▶ **EXERCISE DESCRIPTION**: Please reproduce the data exactly, excluding any pictures it contains.

▶ **SOURCE INFORMATION**:
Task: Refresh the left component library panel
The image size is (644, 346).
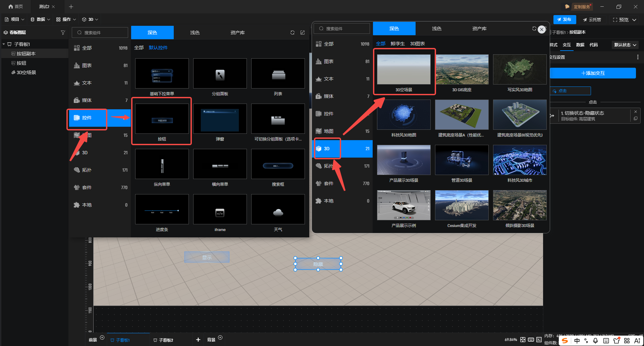Action: click(292, 33)
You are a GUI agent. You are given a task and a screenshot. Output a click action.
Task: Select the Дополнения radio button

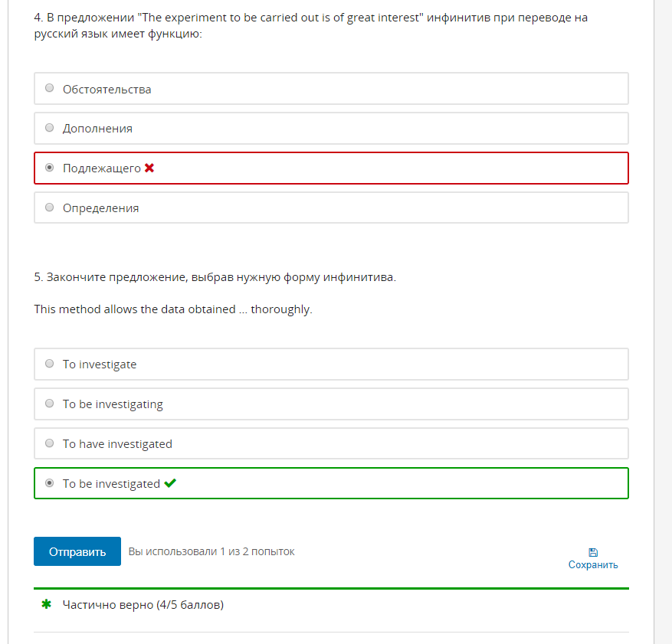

▶ **SOLUTION TO THIS TASK**:
Task: Refresh the left component library panel
The image size is (644, 346).
Action: click(292, 33)
You are a GUI agent. You are given a task and a screenshot. Output a click action.
Task: Select the Дополнения radio button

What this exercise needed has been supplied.